Jesus likens "this generation" (v. 16) to children who refuse to play with each other.  "We played the flute for you, and you didn't dance. We mourned for you, and you didn't lament" (v. 17). A flute and dancing are appropriate for a wedding.  Wailing and mourning are appropriate for a funeral.  Whether the game is happy (weddings) or sad (funerals), the children refuse to play.


This wedding/funeral imagery depicts the differences in style between Jesus and John the Baptist.  Jesus came eating, drinking and mixing with sinners, and they said, "Behold, a gluttonous man and a drunkard, a friend of tax collectors and sinners!" (v. 19).  If Jesus is, in fact, a glutton and drunkard, God's law prescribes that he shall die a violent and dishonorable death (Deuteronomy 21:20-21).  This verse gives us a veiled hint of the cross that awaits Jesus.  John lived an ascetic life in the desert.  They said of him, "He has a demon" (v. 18). 

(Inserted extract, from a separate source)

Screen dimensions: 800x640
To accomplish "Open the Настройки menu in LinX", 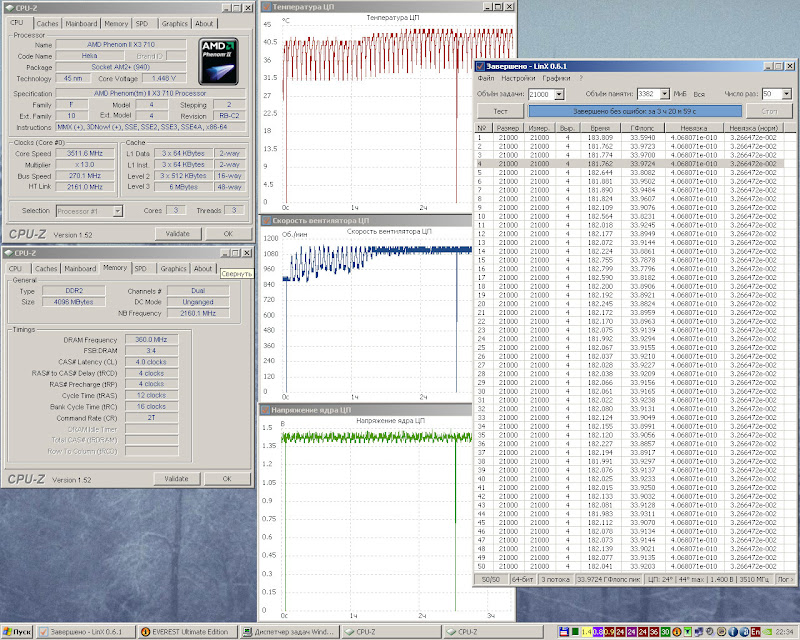I will click(x=517, y=78).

The root problem, of course, for those who reject Jesus, is their awareness that taking John and/or Jesus seriously requires that they change their lives.  But if they can find fault with John and Jesus, they can ignore their demands. 

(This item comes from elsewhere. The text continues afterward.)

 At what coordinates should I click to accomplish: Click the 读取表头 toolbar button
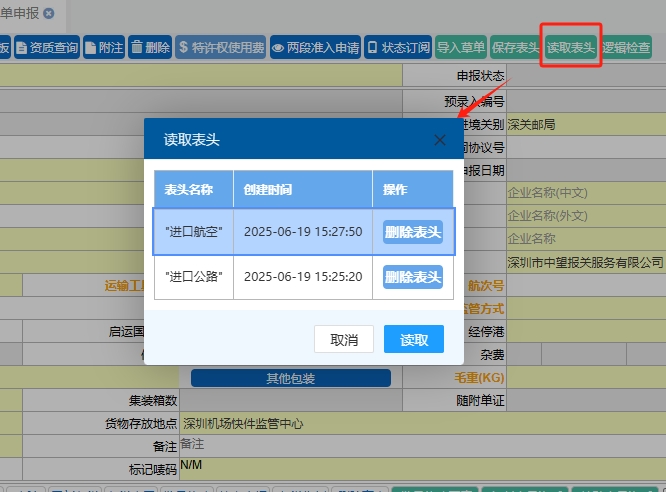point(570,47)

"But wisdom is justified by her children" (v. 19). The meaning of this proverb is much the same as "By their fruits you will know them" (7:16, 20).  Jesus challenges his critics to judge him based on the effects of his ministry. 

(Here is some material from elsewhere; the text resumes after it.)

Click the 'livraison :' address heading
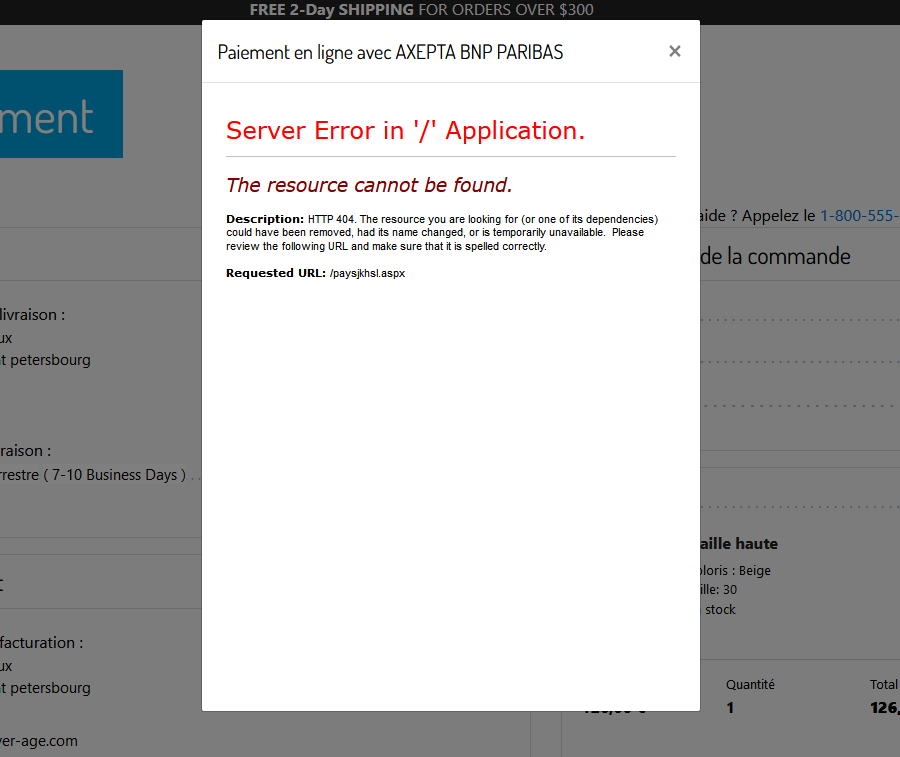Screen dimensions: 900x757 (32, 314)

25At that time, Jesus answered, "I thank you, Father, Lord of heaven and earth, that you hid these things from the wise and understanding, and revealed them to infants. 26Yes, Father, for so it was well-pleasing in your sight. 27All things have been delivered to me by my Father. No one knows the Son, except the Father; neither does anyone know the Father, except the Son, and he to whom the Son desires to reveal him."



Jesus addresses God as Father and as "Lord of heaven and earth" (v. 25), thereby capturing both the nurturing and the majestic sides of God.


The focus changes from those who have rejected Jesus to those who have accepted him.  God has hidden the truth from "the wise and understanding" (v. 25) but has revealed the truth to "infants" (v. 25).  The mood also changes.  In verses 16-19, Jesus expresses frustration tinged with anger toward "this generation," but in verses 25-27, his mood is optimistic and thankful.  Jesus' optimism is based, not on any recent success, but rather on God's gracious authority and the intimacy between Father and Son.


"you hid these things from the wise and understanding, and revealed them to infants" (v. 25). This reflects Jesus' personal experience.  Those in high office reject Jesus, but common people –– including sub-common tax collectors and sinners –– flock to him. 


There are exceptions to this rule –– Nicodemus, Joseph of Arimathea, Paul.  The Gospel can be good news even for the rich and powerful, but it is difficult for such people to receive Jesus humbly.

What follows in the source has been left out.